(Target position records)
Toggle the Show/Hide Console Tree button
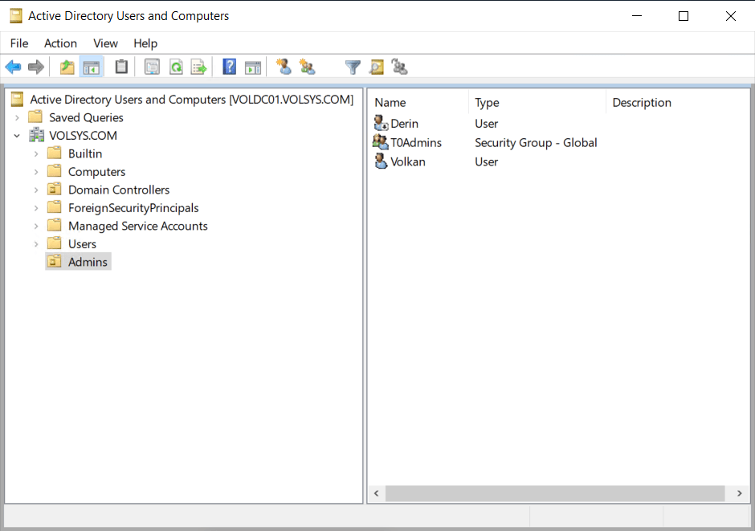 pos(91,67)
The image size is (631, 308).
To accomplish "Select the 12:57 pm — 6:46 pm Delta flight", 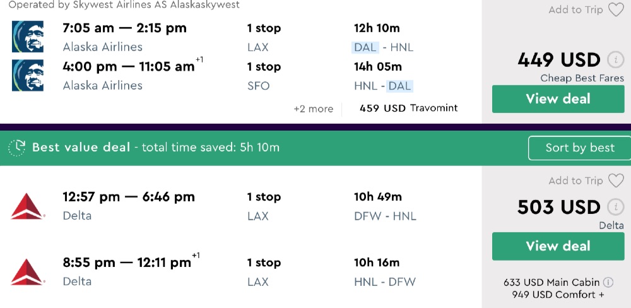I will pos(129,198).
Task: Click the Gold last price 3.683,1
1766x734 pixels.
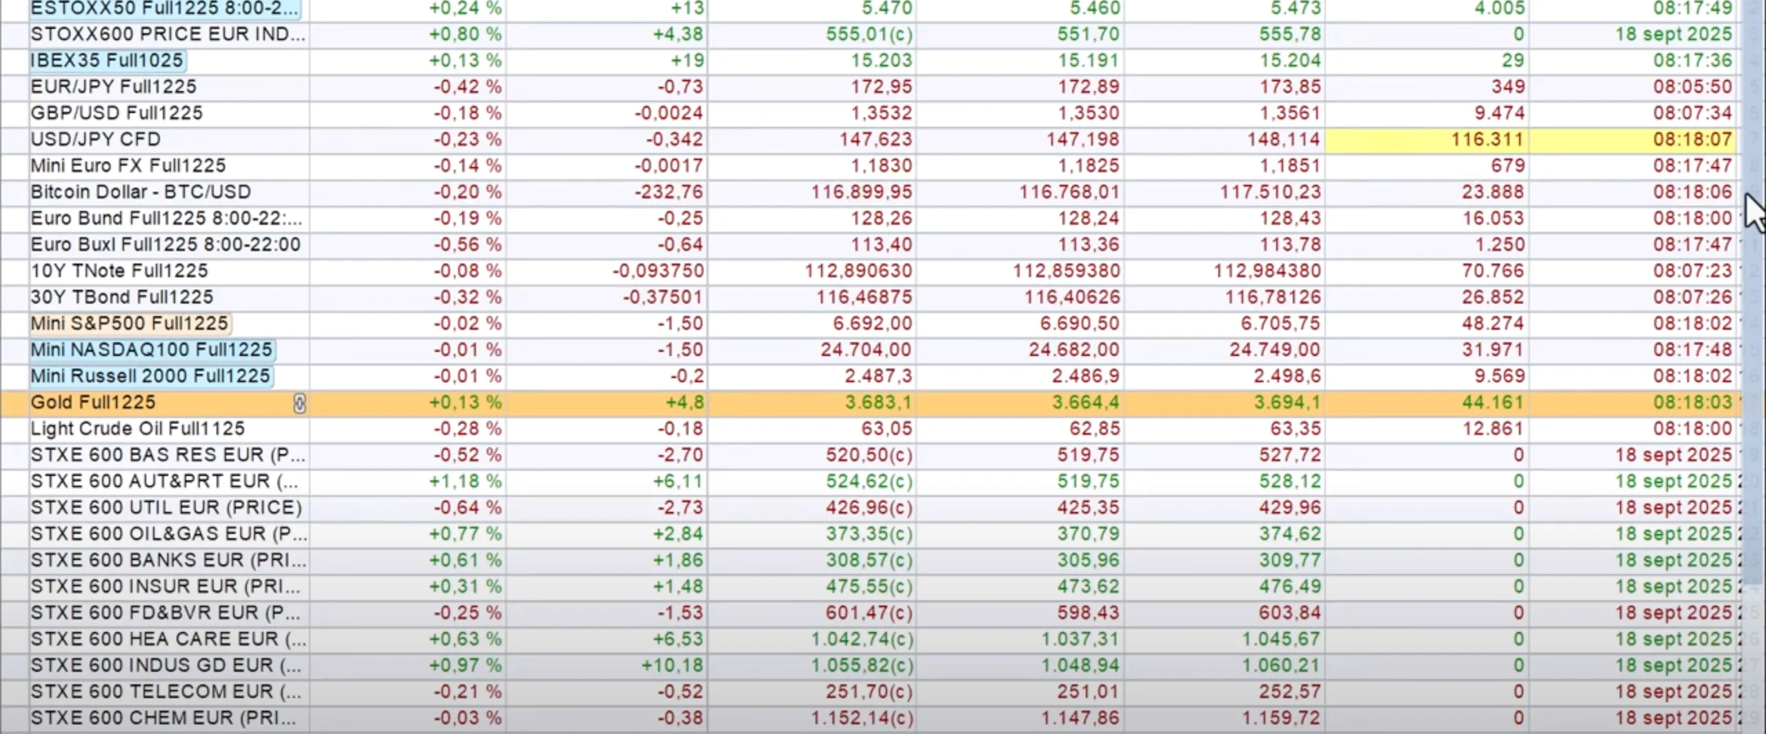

• [SHORT EXERCISE] From the line containing "Task: Click the Gold last price 3.683,1" through the end of the listing above, inclusive, please repeat those lines with "Gold" replaced by "Silver" and all else unchanged. Leave out the pictures.

• [FINAL ANSWER]
Task: Click the Silver last price 3.683,1
1766x734 pixels.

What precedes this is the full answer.